一方、風力や太陽光発電は天候次第で出力が不安定になり、エネルギー貯蔵システムESS用の蓄電池が不可欠となるが、高性能で大型のタイプは日本企業の得意領域のようだ。

住友電工は年内にカリフォルニア州など2か所に米電力会社と共同で実証施設「レドックスフロー」を建設、NECは中国の自動車部品大手万向(ワンシャン)集団から、12年に破綻した米バッテリーベンチャーのA123システムズの法人向けリチウムイオン蓄電システム事業を買収し、カリフォルニア州の大規模調達も狙っているらしい。

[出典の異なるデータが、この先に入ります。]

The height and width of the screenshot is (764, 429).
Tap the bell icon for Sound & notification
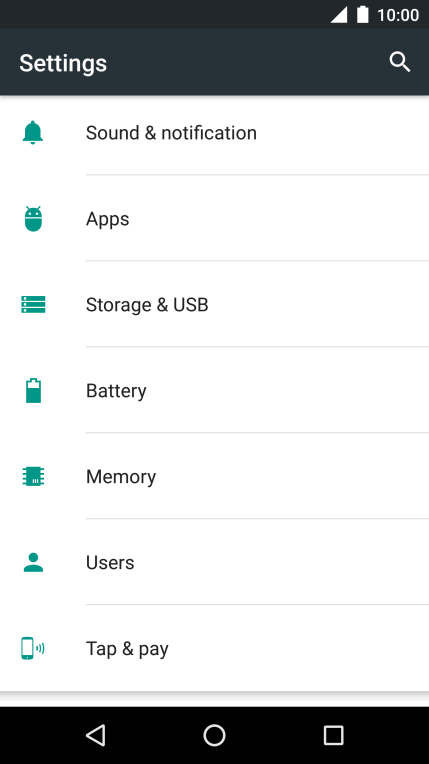click(x=33, y=133)
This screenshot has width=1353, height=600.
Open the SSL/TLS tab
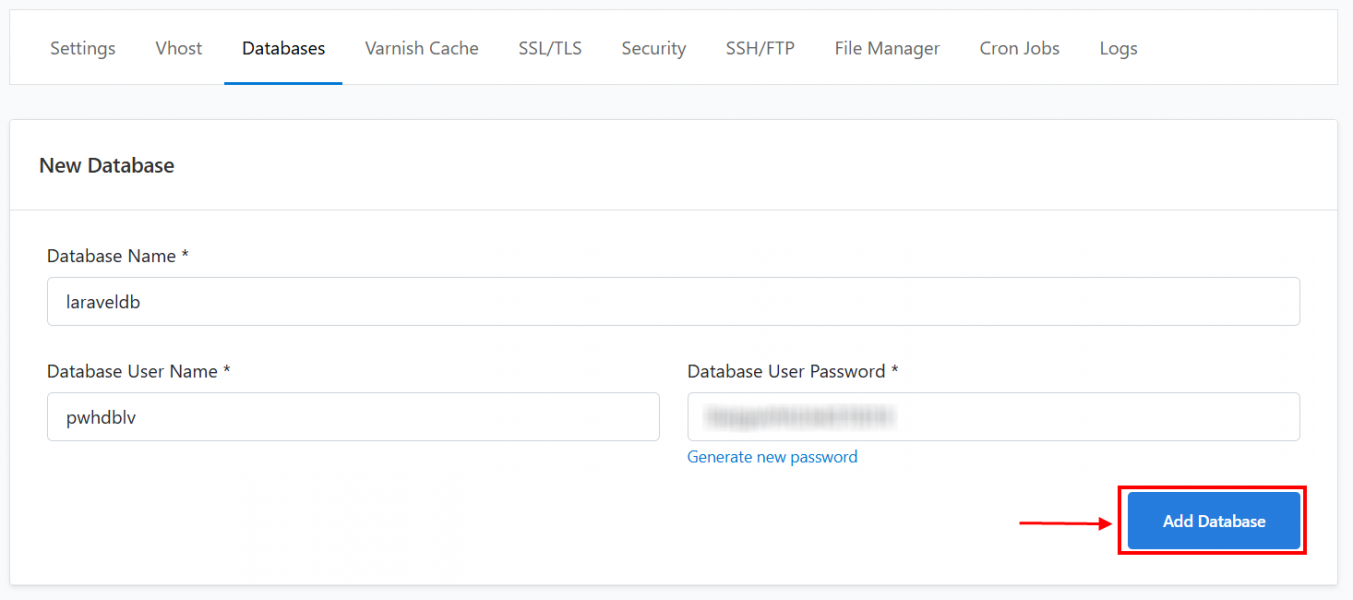click(x=550, y=48)
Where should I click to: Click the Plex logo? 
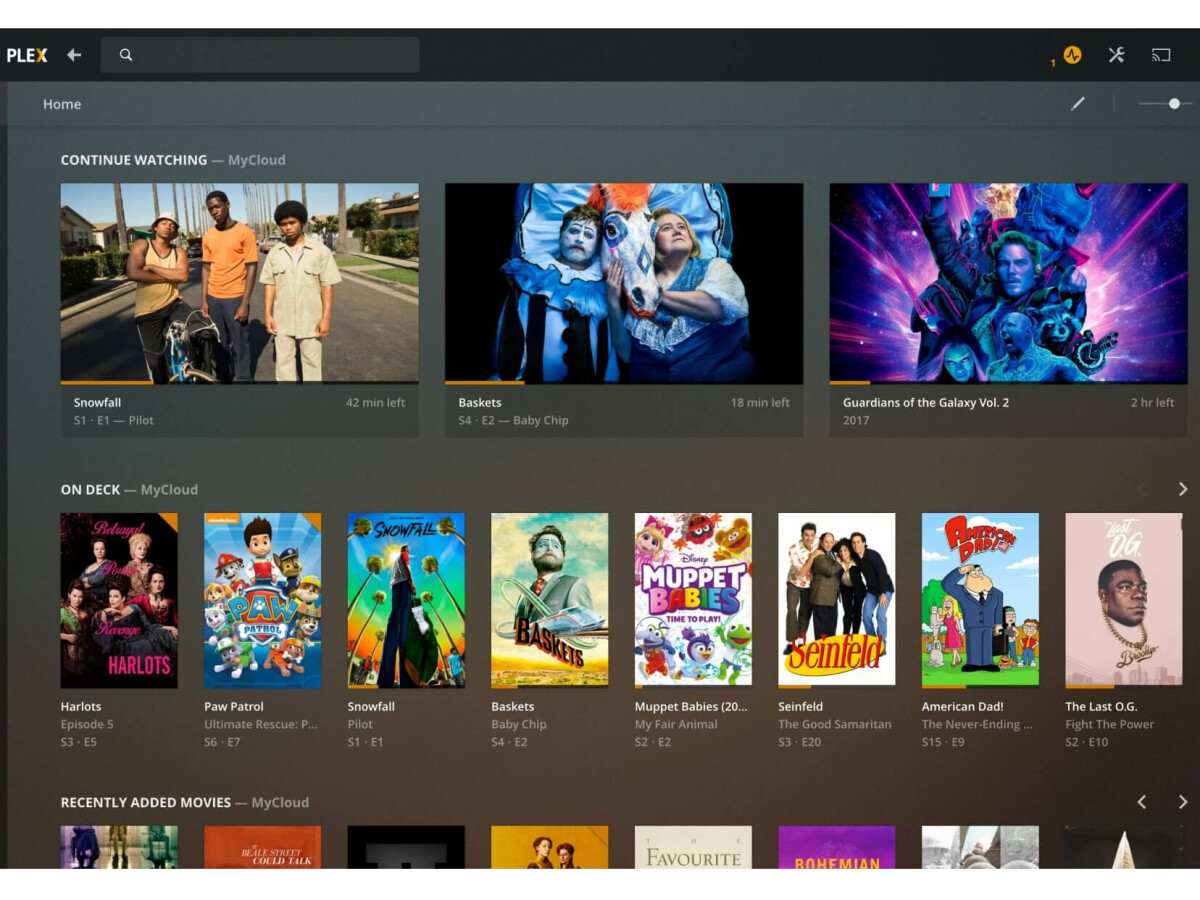coord(27,55)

日立アメリカは、電力需要の制御サービスを提供する米デイマンシスと共同で蓄電システムCrystEnaの実証実験を行うことで合意しているとのこと。

米国では発電と送電会社が独立して電力供給を行う自由化で先行しており、周波数や電圧を維持するための電力系統運用サービス(アンシラリーサービス)が不可欠で、ここにESS用電池導入の動きもあるようだ。

韓国サムスンSDIやLG化学が実証実験で優位に交渉を進めているようでもあり、日本企業の今後に期待したい。